私が中国にいた時、少数民族の人々とお話をする機会があった。彼らが漢人の事をどう思っているか聞いたところ、面白い答えが返ってきた。
「あいつらは信用できない!何故なら神を信じてないからだ!」
驚いたことに違う宗教である他の民族や、カトリックやプロテスタントの白人もこれに同意した。つまり同じ宗教を信仰しているか否かが問題ではなく、宗教そのものを持っているかどうかが大事だったのである。
実はこの問題は人間のあり方に深く関わっている。人間はその行動基準の中に絶対的価値観を求める。つまり善悪である。何故悪いことをしてはいけないのか。これは理論だけでは説明のできない問題である。何故泥棒をしてはいけないのか、何故人殺しをしてはいけないのか、これらを理論で説明しようとしても不可能である。何故なら善悪とは絶対的価値観なしには存在しえないものだからである。宗教は人間にこの絶対的価値観を植え付けるものである。「なぜなら神がダメと言っているからダメ」この一言ですべて片付いてしまうのである。宗教は人間の倫理を統率し、規範のある社会を作るのに役立つのである。

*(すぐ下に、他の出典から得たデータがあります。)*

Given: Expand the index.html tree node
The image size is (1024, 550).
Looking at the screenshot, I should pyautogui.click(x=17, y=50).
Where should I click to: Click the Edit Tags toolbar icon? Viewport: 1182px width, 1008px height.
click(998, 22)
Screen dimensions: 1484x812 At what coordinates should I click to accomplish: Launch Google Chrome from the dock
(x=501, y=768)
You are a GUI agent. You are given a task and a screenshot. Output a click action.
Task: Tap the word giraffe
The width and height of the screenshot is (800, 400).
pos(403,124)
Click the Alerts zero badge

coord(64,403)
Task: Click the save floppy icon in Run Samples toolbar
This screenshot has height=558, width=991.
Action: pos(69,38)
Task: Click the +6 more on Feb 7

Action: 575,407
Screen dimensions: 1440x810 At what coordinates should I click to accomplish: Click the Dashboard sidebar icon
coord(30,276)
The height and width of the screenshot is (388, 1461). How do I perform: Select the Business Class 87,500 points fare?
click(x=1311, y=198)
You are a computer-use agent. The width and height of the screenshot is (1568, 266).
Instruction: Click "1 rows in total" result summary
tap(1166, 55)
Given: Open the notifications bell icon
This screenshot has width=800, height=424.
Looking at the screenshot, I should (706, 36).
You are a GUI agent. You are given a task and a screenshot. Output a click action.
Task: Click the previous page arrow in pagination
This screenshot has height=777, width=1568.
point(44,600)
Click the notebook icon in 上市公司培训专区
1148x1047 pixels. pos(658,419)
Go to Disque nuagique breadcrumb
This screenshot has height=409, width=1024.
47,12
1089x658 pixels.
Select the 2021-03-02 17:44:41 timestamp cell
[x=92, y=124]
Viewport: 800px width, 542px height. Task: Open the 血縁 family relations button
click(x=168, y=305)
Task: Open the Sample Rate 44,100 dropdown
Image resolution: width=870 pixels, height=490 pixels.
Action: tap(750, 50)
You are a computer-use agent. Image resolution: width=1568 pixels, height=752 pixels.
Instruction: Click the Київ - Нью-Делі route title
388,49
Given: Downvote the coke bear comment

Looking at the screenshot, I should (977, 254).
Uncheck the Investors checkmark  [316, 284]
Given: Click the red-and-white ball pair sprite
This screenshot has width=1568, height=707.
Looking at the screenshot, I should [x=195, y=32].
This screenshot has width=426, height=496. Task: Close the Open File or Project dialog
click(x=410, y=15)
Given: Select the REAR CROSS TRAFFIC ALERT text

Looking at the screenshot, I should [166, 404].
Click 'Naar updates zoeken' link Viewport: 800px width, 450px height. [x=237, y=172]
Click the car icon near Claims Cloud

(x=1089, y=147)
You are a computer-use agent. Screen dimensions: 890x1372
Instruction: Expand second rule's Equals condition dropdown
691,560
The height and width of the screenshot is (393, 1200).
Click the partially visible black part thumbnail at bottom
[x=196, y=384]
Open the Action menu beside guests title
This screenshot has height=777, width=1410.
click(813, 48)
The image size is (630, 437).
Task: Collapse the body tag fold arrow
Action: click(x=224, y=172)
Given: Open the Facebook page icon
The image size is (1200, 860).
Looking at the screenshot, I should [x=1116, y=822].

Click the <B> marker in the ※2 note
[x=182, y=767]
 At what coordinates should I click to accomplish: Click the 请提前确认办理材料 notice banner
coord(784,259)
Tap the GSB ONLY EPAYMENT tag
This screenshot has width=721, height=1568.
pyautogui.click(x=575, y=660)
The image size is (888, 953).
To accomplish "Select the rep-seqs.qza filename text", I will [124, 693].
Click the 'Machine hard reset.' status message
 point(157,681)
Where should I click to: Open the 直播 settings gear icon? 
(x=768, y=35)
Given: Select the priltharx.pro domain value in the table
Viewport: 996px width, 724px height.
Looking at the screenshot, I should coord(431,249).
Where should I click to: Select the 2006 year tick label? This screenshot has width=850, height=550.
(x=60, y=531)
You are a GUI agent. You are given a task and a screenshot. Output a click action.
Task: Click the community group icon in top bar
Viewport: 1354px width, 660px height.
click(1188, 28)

では最初に述べた漢人の場合はどうであろうか。漢語で人生とは「作人」と書く。意味は人を演る。人を魅せる。といったニュアンスになる。つまりどれだけ裏で悪いことをしようがバレなければオールオッケー!という考え方である。尤もすべての漢人がこういうわけではないが、漢人にはこういう人が多いのは事実である。世界中でチャイニーズマフィアが恐れられているのはこういった彼らのメンタル面の要素がでかい。神を信じない彼らは神を信じる人々からは想像もできないような残虐で大胆な犯罪を犯す。そして彼らは彼ら同士でも容赦なく裏切り行為を行う。神を信じてないので集団への帰属意識がほとんどないのだ。
翻って現代日本を見てみよう。日本は国家神道を天皇の人間宣言でブチ壊されてから、宗教を失った。「悪いことをしたらバチがあたる」という本来日本人がおぼろげに持っていた信仰の意識は我々の祖父母世代から徐々に薄れていき、今の若い世代は殆ど全くそんな意識を持ち合わせていない。結果として若者は泥棒、買春に走り、家族という社会を構成する最小基盤が滅茶苦茶になってしまっている。きちんとした家族の元で育たなかった人間は精神的に子供のまま大人になる。このアダルトチルドレンが社会の半分以上を占めるようになると、その社会はゲトーとなる。ゲトーは団結力がなく、ただその社会内で限りある資源を奪い合い、殺しあいを繰り返す。ゲトーは社会として成長することがなく、いずれは滅びる。
ひとりひとりがきちんとした倫理観を持って規範のある社会を作らなければ、人類に平和など訪れない。そして倫理観のためには絶対的価値観が必要であり、絶対的価値観のためには宗教が必要なのである。どこの国に行っても無神論者は共産主義者というレッテルを貼られるのはこのせいだ。宗教を持たない人間は倫理観がない存在、すなわち人間ではないとみなされるのが世界の常識なのである。ここは日本だ?いや、日本も世界である。